Material for the task START
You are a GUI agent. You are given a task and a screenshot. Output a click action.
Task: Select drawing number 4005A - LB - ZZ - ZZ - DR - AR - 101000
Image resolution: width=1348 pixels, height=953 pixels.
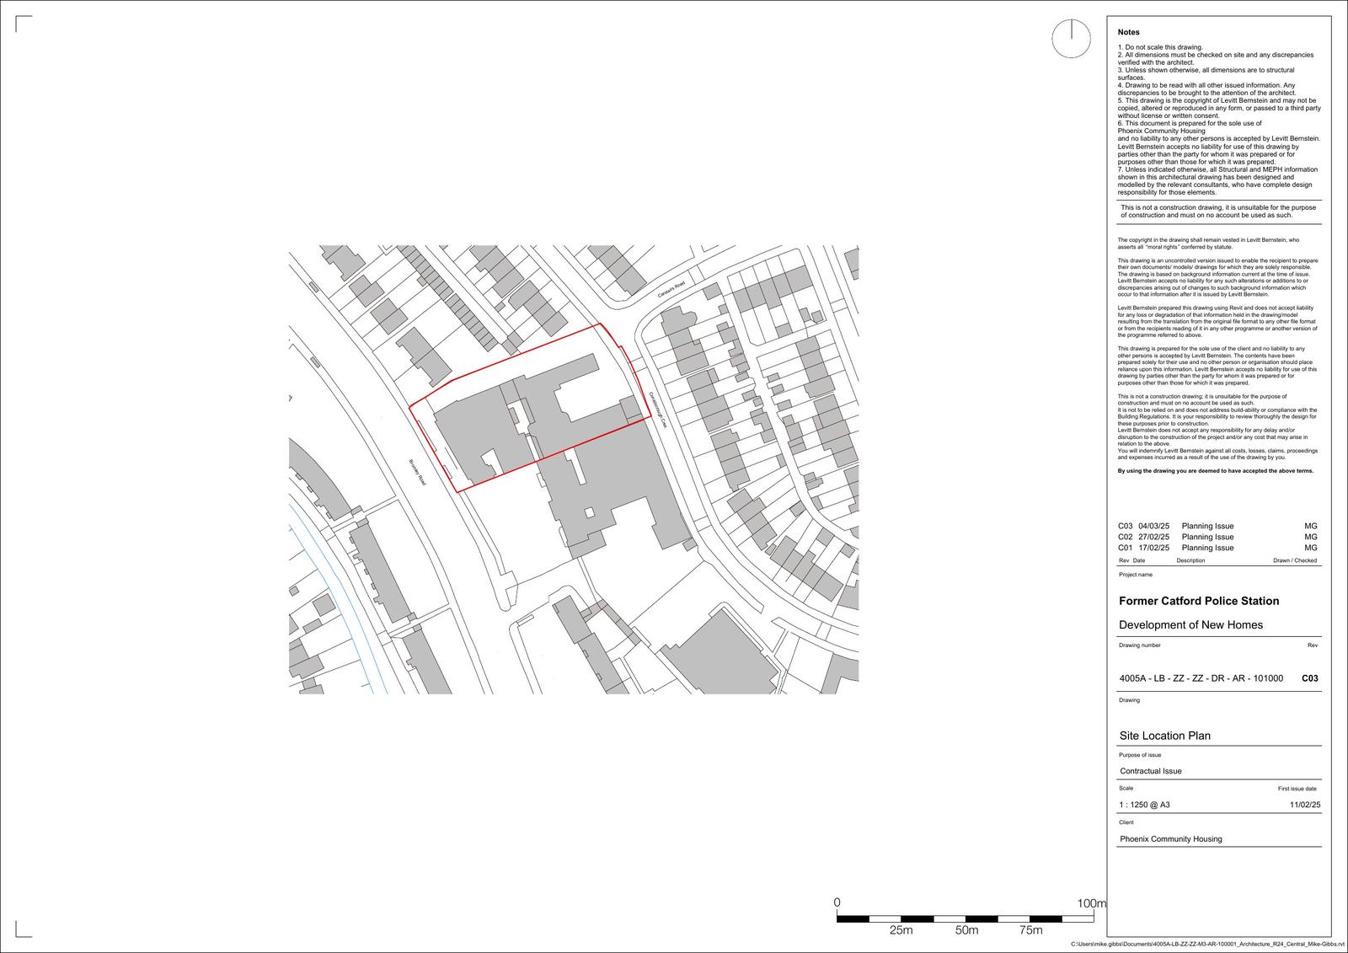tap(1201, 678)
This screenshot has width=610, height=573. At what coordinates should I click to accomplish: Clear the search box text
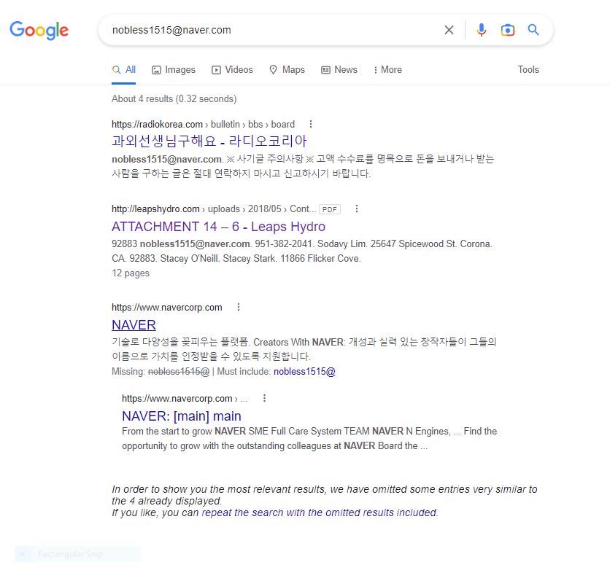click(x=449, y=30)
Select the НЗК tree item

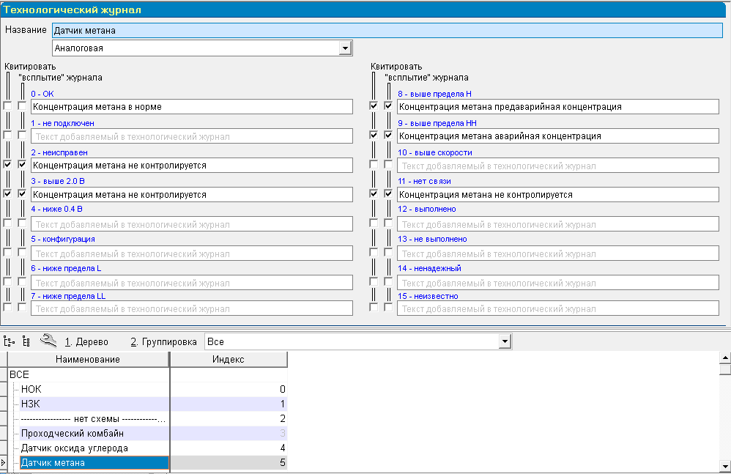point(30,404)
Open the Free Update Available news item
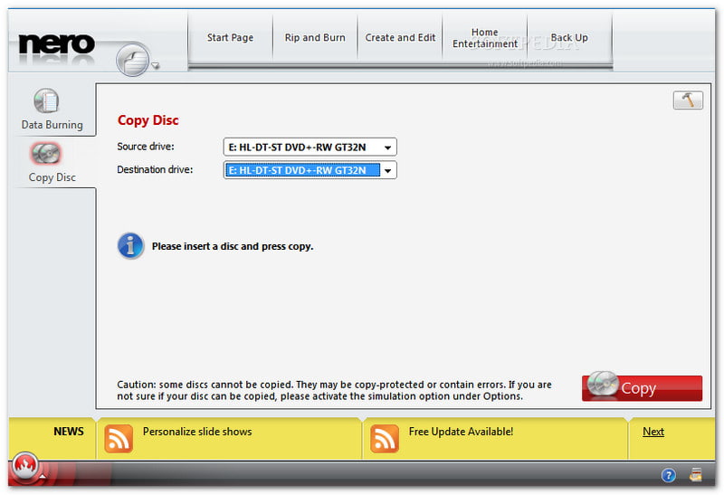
Material for the task END
Leaving all pictures aside, print exactly the lines from the one that contains "Image resolution: width=1348" through the last line of the data above, inclusive.

### Exercise answer
Image resolution: width=1348 pixels, height=953 pixels.
tap(1201, 678)
This screenshot has width=610, height=573. At what coordinates should I click to accomplish: Clear the search box text
click(x=449, y=30)
Select the НЗК tree item

point(30,404)
Open the Free Update Available news item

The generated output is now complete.